One of the more powerful of these technical weapons, as I like to call them, is the moving average in all of its various forms.

A moving average is just what it sounds like. It’s the average of a chosen number of prices from a single currency pair within the forex market, with the average “moving” as the oldest price is replaced by a new one whenever the time period advances. A moving average can be calculated on any price—open or close, high or low—and over any number of time periods from three to three hundred. Once calculated, the moving average is graphed atop the chart of the currency pair under discussion, where it demonstrates whether that pair is responding to greater buying or selling pressure than during those preceding time periods.

There are many types of moving averages. The ones I personally use most often include:

  • the simple moving average (SMA), which is calculated the way we learned in school, i.e., adding the prices together then dividing by the number of time periods, thus giving equal weight to all of the prices; and
  • the exponential moving average (EMA), which gives more weight to recent prices over older ones in order to reduce the lag time, so the indicator reacts faster to changes in the price action’s direction.

See this chart?

This is a one-hour chart of the Australian dollar versus the New Zealand dollar (AUD/NZD), and it’s been remarkably volatile lately, giving forex traders many opportunities to take pips off the table. The green horizontal lines pinpoint long-term support and resistance levels, and what I want you to notice in particular is how the red and white average price bars bounce around between them for a while, then break out and either climb or drop rapidly. (This often happens when the volume, the green vertical lines at the bottom of the chart, is at a high level, but not always. The fourth rule in profitable forex trading is, there is no such thing as always.)

Now check out the two purple lines that seem to surround those price bars. Those are five-period SMAs, one calculated on the opening price and the other on the close. When a currency pair’s momentum is particularly strong, as it was during those times the pair broke out from between the green lines, those price bars will actually poke through the walls of that SMA channel. When the solid part of the bar pushes its way out, you know that’s a potentially profitable trade.

Here’s another chart:

This is the same chart, except the five-period SMA lines have been replaced with two ten-period EMAs, one calculated on the opening price (purple) and the other on the close (blue). Note that, when these two lines cross, it’s often (not always) at the start of a run, which doesn’t quit until the two lines cross again, an example of one potential EMA trading strategy suitable for these breakout runs.

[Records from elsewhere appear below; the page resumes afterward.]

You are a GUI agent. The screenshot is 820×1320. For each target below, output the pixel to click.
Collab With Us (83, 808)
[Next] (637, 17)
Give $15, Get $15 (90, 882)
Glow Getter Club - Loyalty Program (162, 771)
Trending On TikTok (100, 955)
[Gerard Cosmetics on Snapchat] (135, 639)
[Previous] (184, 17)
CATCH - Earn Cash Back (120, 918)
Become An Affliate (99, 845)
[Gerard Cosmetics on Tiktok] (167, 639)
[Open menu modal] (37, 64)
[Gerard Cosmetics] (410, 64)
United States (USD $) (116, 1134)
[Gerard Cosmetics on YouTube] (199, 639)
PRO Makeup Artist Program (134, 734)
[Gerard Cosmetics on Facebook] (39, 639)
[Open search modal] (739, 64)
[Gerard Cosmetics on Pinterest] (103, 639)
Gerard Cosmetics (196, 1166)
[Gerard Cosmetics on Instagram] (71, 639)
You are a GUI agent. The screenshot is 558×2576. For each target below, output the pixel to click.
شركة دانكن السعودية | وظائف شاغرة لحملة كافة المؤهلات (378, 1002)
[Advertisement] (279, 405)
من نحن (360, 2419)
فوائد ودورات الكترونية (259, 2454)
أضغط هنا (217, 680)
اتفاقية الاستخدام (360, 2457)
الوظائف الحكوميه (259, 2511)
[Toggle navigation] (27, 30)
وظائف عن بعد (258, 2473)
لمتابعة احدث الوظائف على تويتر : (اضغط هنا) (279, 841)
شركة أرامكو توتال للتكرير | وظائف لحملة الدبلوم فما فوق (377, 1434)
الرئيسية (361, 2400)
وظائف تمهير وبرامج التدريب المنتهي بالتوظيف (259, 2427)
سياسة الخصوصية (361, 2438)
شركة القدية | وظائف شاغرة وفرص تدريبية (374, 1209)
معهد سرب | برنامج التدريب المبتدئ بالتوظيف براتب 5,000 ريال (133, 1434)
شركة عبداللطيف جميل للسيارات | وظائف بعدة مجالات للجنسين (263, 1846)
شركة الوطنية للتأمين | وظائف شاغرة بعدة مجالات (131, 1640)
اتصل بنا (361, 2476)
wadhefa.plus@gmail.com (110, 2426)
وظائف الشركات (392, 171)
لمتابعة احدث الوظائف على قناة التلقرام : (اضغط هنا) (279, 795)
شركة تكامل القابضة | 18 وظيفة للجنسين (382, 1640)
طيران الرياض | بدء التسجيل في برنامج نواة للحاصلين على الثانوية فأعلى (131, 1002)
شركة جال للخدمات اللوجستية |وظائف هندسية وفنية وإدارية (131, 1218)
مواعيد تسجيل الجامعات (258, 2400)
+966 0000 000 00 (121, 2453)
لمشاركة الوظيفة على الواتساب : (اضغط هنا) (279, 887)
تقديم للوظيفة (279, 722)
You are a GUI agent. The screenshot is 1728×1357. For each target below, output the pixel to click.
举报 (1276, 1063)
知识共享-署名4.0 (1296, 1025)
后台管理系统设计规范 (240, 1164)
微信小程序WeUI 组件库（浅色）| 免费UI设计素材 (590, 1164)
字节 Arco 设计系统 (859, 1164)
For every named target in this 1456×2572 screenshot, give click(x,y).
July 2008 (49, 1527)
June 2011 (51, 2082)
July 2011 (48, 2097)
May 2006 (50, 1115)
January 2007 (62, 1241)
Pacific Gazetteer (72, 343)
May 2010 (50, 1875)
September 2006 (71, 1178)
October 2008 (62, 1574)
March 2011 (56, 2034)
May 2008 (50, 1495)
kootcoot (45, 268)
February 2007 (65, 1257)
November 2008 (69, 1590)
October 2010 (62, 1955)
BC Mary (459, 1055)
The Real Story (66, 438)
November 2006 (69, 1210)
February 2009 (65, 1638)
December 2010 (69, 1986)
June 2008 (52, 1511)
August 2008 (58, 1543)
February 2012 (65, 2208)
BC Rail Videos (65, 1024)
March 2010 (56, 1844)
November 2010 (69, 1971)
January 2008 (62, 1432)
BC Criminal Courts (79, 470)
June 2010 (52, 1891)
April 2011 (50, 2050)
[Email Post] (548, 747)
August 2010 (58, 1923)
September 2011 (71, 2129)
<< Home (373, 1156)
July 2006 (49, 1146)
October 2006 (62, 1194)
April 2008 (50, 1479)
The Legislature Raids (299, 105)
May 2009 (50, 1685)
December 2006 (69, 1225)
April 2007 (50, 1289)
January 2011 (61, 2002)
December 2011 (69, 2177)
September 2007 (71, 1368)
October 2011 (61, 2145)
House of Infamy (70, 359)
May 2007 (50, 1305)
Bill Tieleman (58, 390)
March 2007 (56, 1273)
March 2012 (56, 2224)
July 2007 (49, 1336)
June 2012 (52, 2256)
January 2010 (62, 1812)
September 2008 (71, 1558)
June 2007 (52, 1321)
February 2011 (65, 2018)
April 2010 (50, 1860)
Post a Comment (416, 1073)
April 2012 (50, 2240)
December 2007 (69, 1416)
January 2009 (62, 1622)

The moving average is a powerful technical weapon and it’s one I intend to discuss often, but it requires a fair amount of experimentation and paper trading to determine the best combination of time periods for each currency pair. If you’re willing and able to put in that study time, great and what are you waiting for, but for those of you who don’t, here’s a link to a trading system that has a ton of potential.

And remember theforexwriter’s rules for trading:

  1. Have a strategy.
  2. Plan your trade.
  3. Trade your plan.
  4. There’s no such thing as always.

Happy trades to you.

Comments»

1. John - June 13, 2008

Great work, simple but effective explanation. I believe you will go far in this field, you seem to have a gift for teaching in order to make plain the sometimes mysterious workings of this incredible market. I await your next lesson, keep up the good work.

Live long and prosper!

2. theforexwriter - June 13, 2008

Thanks, John. We’ll get into time periods for moving averages tonight. Keep on trading!